Request:
Can you copy out the following entries line for line, without changing anything?

------ Dataset records

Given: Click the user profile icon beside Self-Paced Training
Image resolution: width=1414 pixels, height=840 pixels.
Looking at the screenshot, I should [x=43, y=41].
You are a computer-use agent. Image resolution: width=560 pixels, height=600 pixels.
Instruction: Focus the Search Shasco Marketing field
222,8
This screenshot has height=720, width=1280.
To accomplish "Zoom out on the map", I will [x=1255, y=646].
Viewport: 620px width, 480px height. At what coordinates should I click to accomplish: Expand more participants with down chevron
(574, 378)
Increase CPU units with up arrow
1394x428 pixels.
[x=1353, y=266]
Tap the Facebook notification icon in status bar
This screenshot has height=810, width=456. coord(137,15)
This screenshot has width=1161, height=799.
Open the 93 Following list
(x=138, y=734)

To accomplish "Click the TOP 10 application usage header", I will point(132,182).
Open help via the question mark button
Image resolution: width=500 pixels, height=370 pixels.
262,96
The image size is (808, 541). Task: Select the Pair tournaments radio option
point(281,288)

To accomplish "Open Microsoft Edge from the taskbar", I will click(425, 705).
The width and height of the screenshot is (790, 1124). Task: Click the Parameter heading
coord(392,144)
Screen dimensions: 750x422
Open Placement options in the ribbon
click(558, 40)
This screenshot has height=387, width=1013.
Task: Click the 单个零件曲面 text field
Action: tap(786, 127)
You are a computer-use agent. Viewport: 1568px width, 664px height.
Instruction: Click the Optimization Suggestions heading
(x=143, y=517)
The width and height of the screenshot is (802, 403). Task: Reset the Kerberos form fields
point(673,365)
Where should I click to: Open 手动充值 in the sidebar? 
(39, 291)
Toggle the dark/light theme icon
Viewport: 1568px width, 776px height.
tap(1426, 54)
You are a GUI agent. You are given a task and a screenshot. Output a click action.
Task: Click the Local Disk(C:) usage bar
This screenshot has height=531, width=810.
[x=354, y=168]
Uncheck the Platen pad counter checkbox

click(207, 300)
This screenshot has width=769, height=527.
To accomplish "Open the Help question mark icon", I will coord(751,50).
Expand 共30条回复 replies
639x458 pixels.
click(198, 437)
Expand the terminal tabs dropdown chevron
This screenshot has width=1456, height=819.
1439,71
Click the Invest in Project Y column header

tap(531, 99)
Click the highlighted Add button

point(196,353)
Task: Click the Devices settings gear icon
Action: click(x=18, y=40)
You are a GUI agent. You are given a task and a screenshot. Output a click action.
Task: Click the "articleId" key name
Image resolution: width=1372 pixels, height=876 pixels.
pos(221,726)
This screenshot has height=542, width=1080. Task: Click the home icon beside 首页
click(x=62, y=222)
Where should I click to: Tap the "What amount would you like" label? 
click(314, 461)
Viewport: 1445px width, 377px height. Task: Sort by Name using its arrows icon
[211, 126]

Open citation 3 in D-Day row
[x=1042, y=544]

------------

Full solution:
Given: Click the user profile icon beside Self-Paced Training
Image resolution: width=1414 pixels, height=840 pixels.
Looking at the screenshot, I should [x=43, y=41].
You are a computer-use agent. Image resolution: width=560 pixels, height=600 pixels.
Instruction: Focus the Search Shasco Marketing field
222,8
This screenshot has height=720, width=1280.
To accomplish "Zoom out on the map", I will [x=1255, y=646].
Viewport: 620px width, 480px height. At what coordinates should I click to accomplish: Expand more participants with down chevron
(574, 378)
Increase CPU units with up arrow
1394x428 pixels.
[x=1353, y=266]
Tap the Facebook notification icon in status bar
This screenshot has height=810, width=456. coord(137,15)
This screenshot has width=1161, height=799.
Open the 93 Following list
(x=138, y=734)

To accomplish "Click the TOP 10 application usage header", I will point(132,182).
Open help via the question mark button
Image resolution: width=500 pixels, height=370 pixels.
262,96
The image size is (808, 541). Task: Select the Pair tournaments radio option
point(281,288)

To accomplish "Open Microsoft Edge from the taskbar", I will click(425, 705).
The width and height of the screenshot is (790, 1124). Task: Click the Parameter heading
coord(392,144)
Screen dimensions: 750x422
Open Placement options in the ribbon
click(558, 40)
This screenshot has height=387, width=1013.
Task: Click the 单个零件曲面 text field
Action: tap(786, 127)
You are a computer-use agent. Viewport: 1568px width, 664px height.
Instruction: Click the Optimization Suggestions heading
(x=143, y=517)
The width and height of the screenshot is (802, 403). Task: Reset the Kerberos form fields
point(673,365)
Where should I click to: Open 手动充值 in the sidebar? 
(39, 291)
Toggle the dark/light theme icon
Viewport: 1568px width, 776px height.
tap(1426, 54)
You are a GUI agent. You are given a task and a screenshot. Output a click action.
Task: Click the Local Disk(C:) usage bar
This screenshot has height=531, width=810.
[x=354, y=168]
Uncheck the Platen pad counter checkbox

click(207, 300)
This screenshot has width=769, height=527.
To accomplish "Open the Help question mark icon", I will coord(751,50).
Expand 共30条回复 replies
639x458 pixels.
click(198, 437)
Expand the terminal tabs dropdown chevron
This screenshot has width=1456, height=819.
1439,71
Click the Invest in Project Y column header

tap(531, 99)
Click the highlighted Add button

point(196,353)
Task: Click the Devices settings gear icon
Action: click(x=18, y=40)
You are a GUI agent. You are given a task and a screenshot. Output a click action.
Task: Click the "articleId" key name
Image resolution: width=1372 pixels, height=876 pixels.
pos(221,726)
This screenshot has height=542, width=1080. Task: Click the home icon beside 首页
click(x=62, y=222)
Where should I click to: Tap the "What amount would you like" label? 
click(314, 461)
Viewport: 1445px width, 377px height. Task: Sort by Name using its arrows icon
[211, 126]

Open citation 3 in D-Day row
[x=1042, y=544]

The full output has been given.